### Task details
Write out each record exactly and skip every image.

### Supplied material
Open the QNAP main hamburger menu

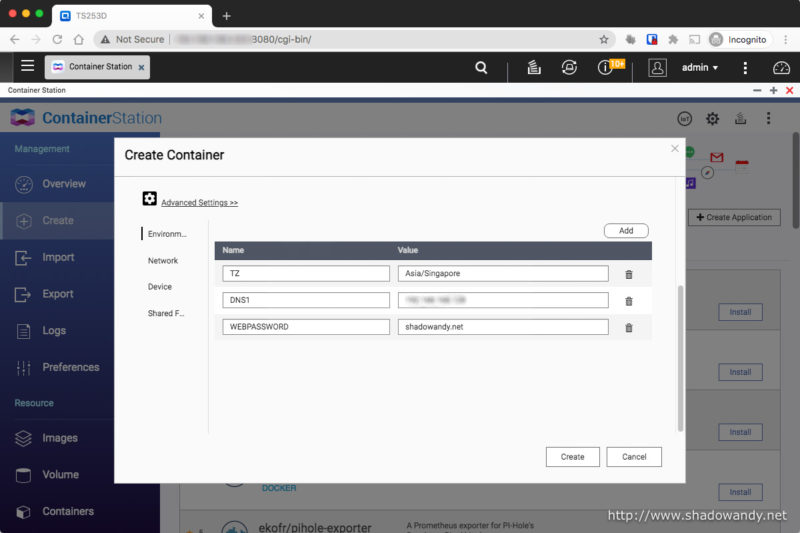(x=27, y=66)
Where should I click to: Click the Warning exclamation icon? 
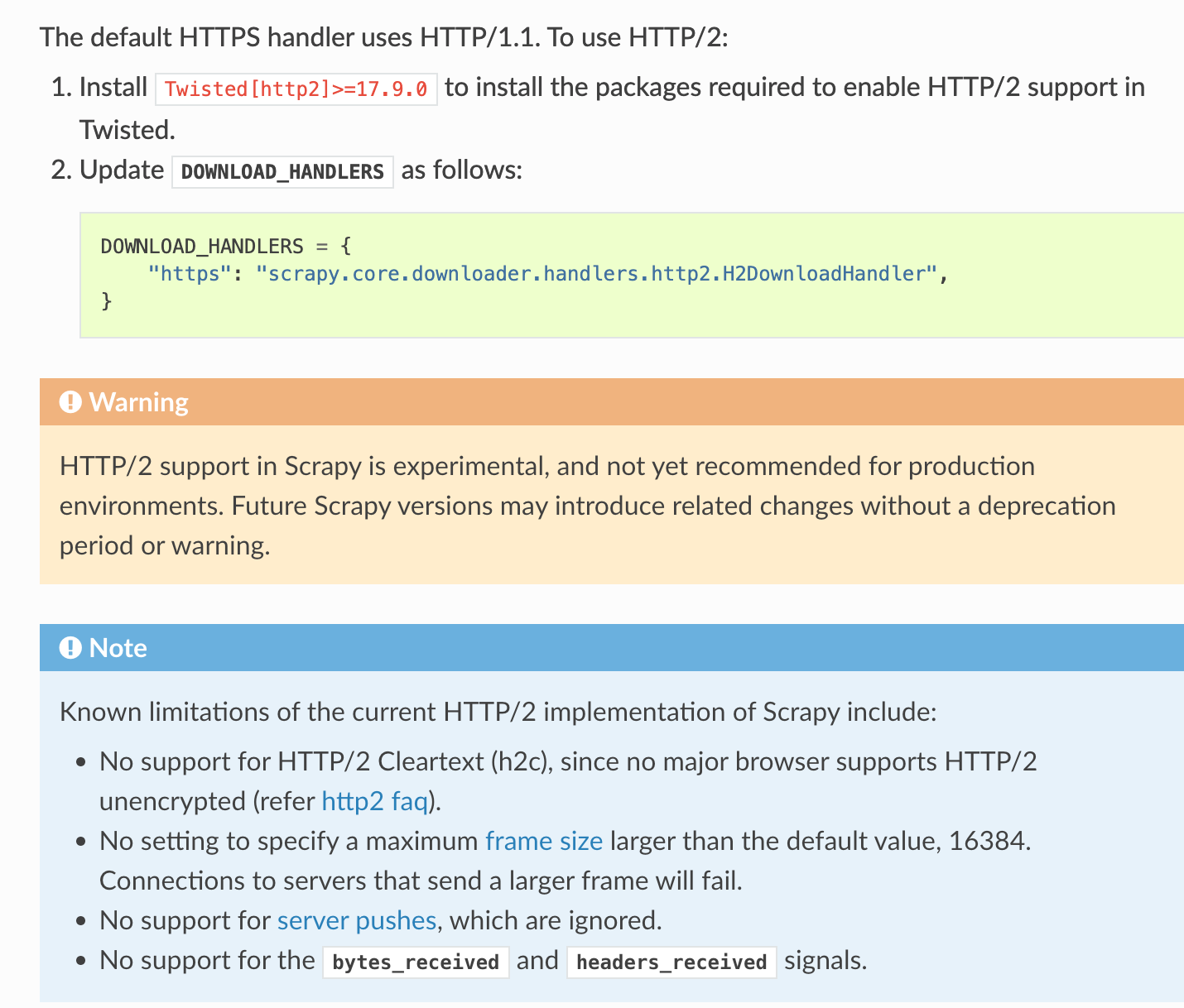tap(70, 402)
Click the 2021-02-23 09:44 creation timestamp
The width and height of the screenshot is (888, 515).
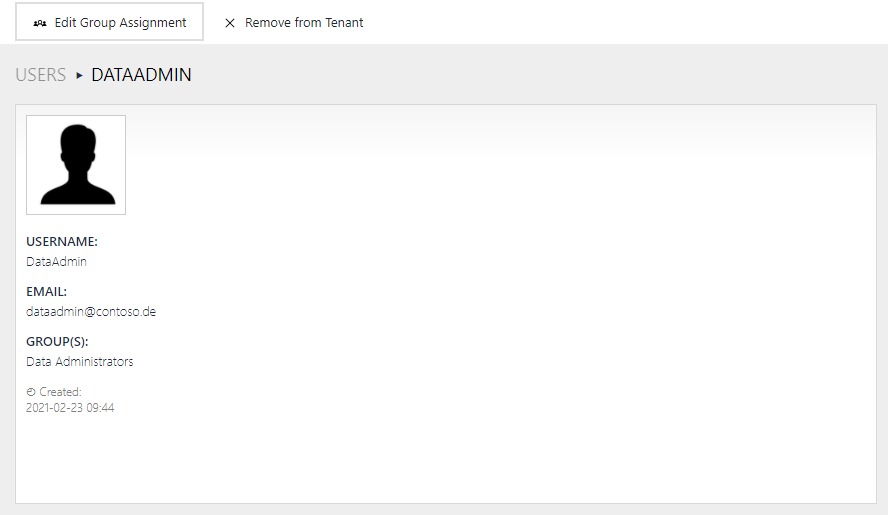[x=70, y=408]
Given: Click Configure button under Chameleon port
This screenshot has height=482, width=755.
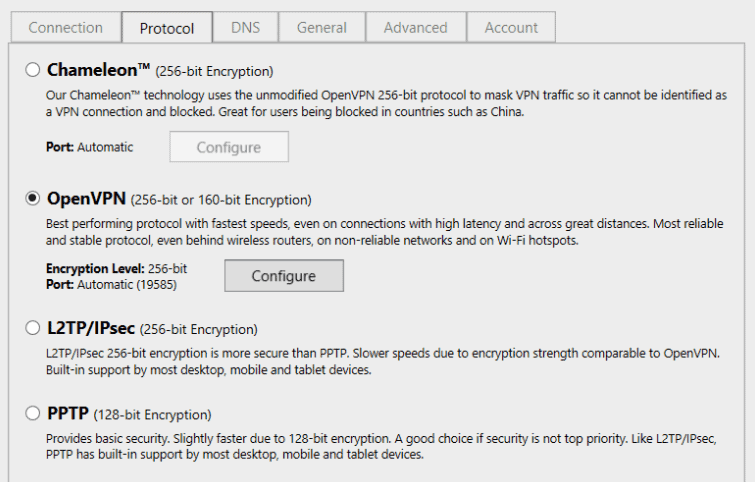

### Expected output
Open the QNAP main hamburger menu

(x=27, y=66)
Where should I click to: Click the Warning exclamation icon? 
tap(70, 402)
Click the 2021-02-23 09:44 creation timestamp
The width and height of the screenshot is (888, 515).
[x=70, y=408]
Given: Click Configure button under Chameleon port
This screenshot has height=482, width=755.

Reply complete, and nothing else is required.